**PROVIDED PASSAGE:**
━━━━━━━━━━━━━━━━━━━━

Studio album by Robb Johnson
- Released: 2002
- Recorded: September–December 2001, Running Frog Music, Windsor, UK
- Length: 59:10
- Label: Irregular Records

= The Triumph of Hope Over Experience =

"The Triumph of Hope Over Experience" is an album by Robb Johnson released in 2002.

==Track listing==
All tracks composed by Robb Johnson
1. "Passport, Tickets and Guitar" – 5:03
2. "One Broadstairs Morning" – 4:10
3. "Life is Football" – 4:49
4. "When the Swing Began to Swing" – 3:42
5. "Soho Heart" – 6:20
6. "Happy Birthday, General" – 3:39
7. "Supporting Chumbawamba" – 5:22
8. "London on Sea" – 5:01
9. "This Song is a Rose" – 5:34
10. "Hope Street, Tomorrow Afternoon" – 4:29
11. "You and This City" – 4:58
12. "Sunlight and Snow" – 5:04
13. bonus track – 1:51

==Personnel==
===Musicians===
- Robb Johnson - vocals, guitar
- Barb Jungr - vocals (tracks 5, 10–11)

━━━━━━━━━━━━━━━━━━━━

**DATA LISTING:**
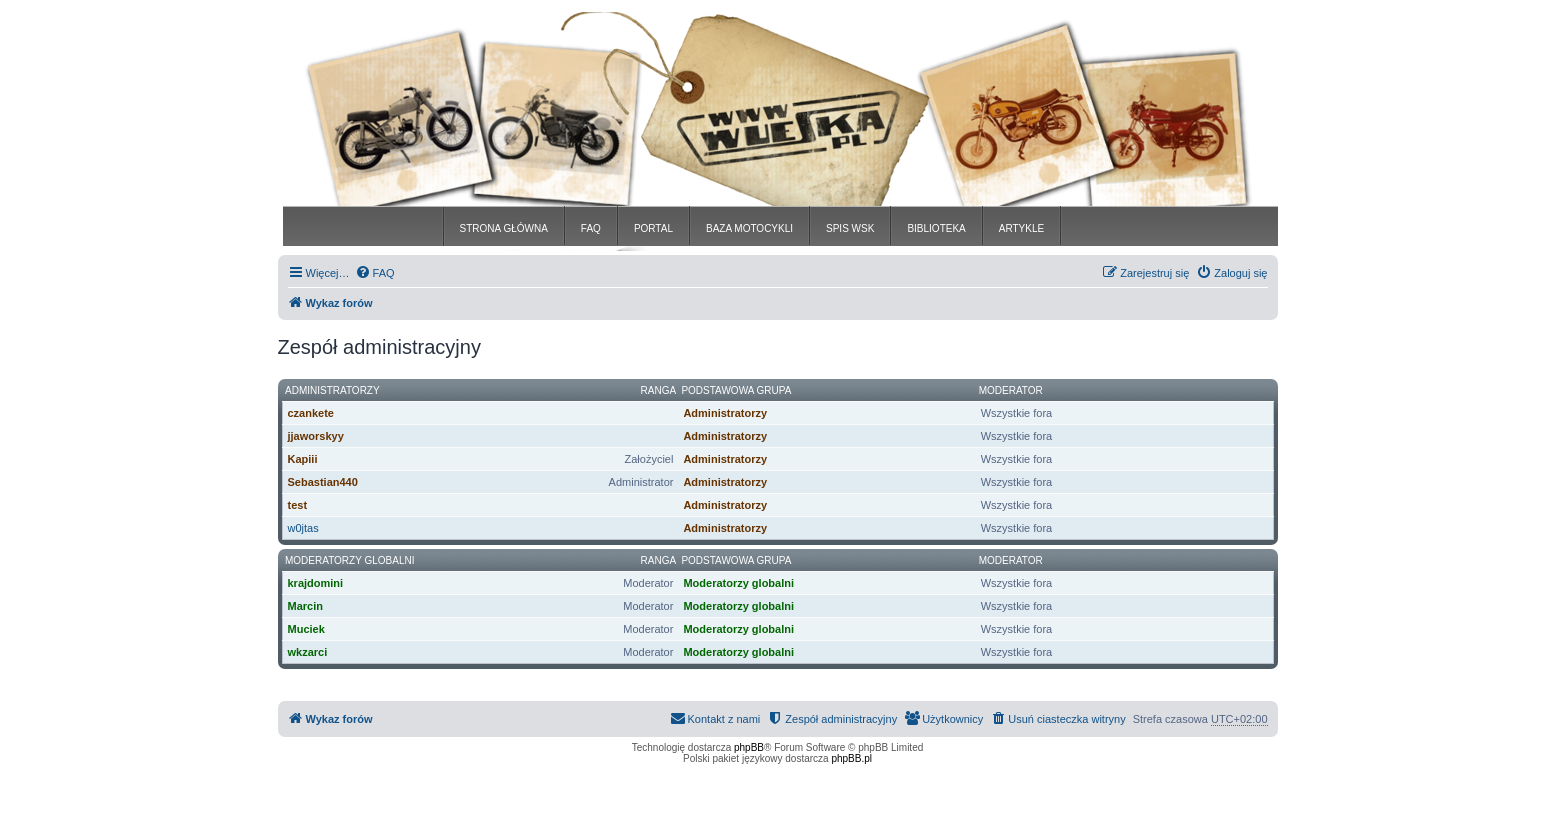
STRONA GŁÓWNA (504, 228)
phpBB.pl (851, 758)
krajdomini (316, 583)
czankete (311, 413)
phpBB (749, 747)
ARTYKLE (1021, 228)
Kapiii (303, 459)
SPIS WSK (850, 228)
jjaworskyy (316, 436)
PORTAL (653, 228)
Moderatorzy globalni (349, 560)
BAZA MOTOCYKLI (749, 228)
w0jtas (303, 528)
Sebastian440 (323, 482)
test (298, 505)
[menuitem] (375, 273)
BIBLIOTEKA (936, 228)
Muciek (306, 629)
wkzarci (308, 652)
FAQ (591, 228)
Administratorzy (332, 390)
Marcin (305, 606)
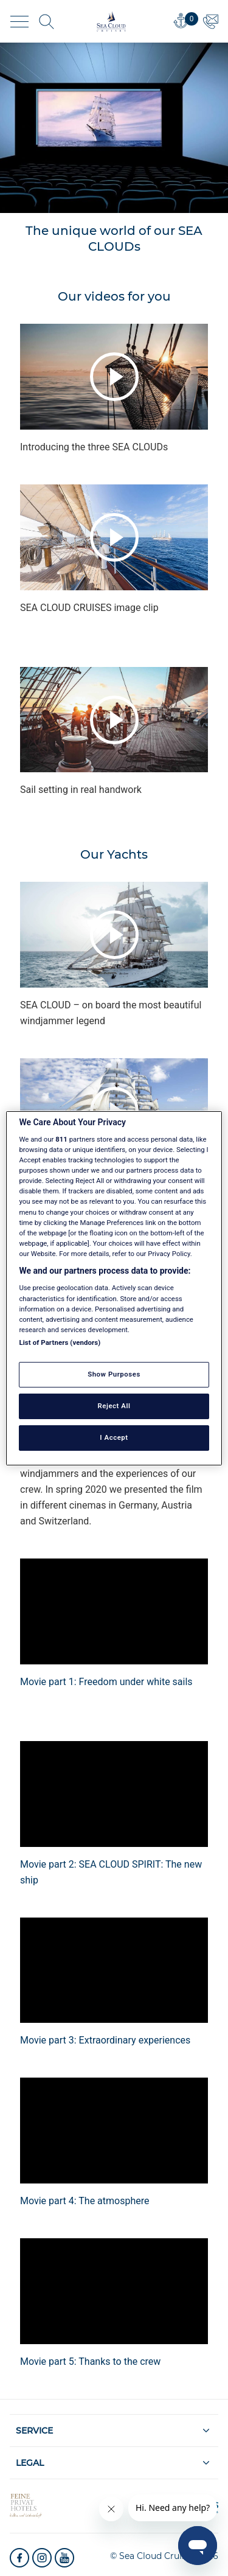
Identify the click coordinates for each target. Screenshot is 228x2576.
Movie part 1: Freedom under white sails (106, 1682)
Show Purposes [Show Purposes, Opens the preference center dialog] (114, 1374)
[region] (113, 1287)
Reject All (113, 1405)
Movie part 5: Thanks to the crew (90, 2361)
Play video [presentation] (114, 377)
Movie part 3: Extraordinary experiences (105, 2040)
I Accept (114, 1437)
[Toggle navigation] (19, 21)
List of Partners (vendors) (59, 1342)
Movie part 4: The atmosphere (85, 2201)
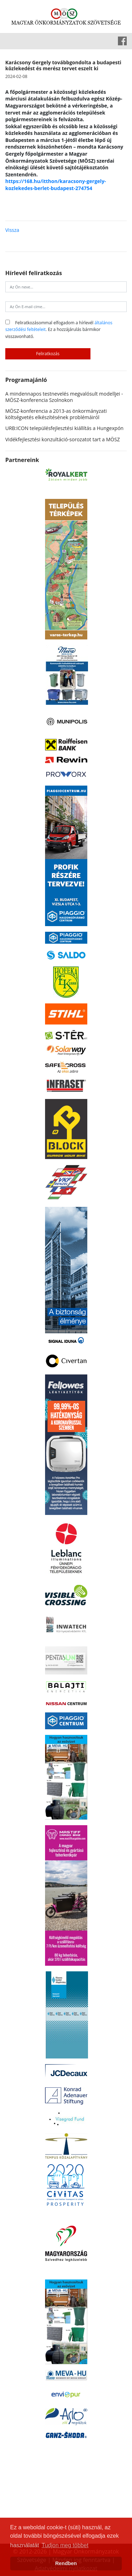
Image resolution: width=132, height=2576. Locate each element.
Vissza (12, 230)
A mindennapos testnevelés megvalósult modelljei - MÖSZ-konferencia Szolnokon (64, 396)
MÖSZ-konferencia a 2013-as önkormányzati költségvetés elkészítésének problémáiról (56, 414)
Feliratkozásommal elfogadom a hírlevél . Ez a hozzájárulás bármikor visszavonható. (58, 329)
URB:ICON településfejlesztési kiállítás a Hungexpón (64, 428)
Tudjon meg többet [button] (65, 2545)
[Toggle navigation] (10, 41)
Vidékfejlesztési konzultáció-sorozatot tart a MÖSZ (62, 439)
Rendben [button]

━━━━━━━━━━━━━━━━━━━━

**STATED TASK 1:** Rewrite the part of the album page that opens with the words containing "Studio album by" and closes with "released in 2002.", putting "record" in place of "album".
**STATED TASK 2:** Write the next part of the album page, picking up from its last line.
The entries have no connection to the album page.

**TASK ANSWER 1:**
Studio record by Robb Johnson
- Released: 2002
- Recorded: September–December 2001, Running Frog Music, Windsor, UK
- Length: 59:10
- Label: Irregular Records

= The Triumph of Hope Over Experience =

"The Triumph of Hope Over Experience" is an record by Robb Johnson released in 2002.

**TASK ANSWER 2:**
- Mauricio Venegas-Astorga - vocals (track 6), guitar (track 11), flute (track 6), panpipes (track 6), percussion (track 3)
- Miranda Sykes - vocals (tracks 2–3, 8–10), bass guitar (tracks 2–3, 9–11), double bass (tracks 1, 5, 8, 12)
- Russell Churney - piano (tracks 2, 5, 8, 11)
- John Sykes - vocals (track 2), melodeon (track 2)
- Rachel Pantin - violin (track 8)
- Saskia Tomkins - violin (tracks 1, 4, 9–10)
- Paul Mullineaux - drums (tracks 1–2, 9–11)
- "The Evening Star" - vocals (track 3)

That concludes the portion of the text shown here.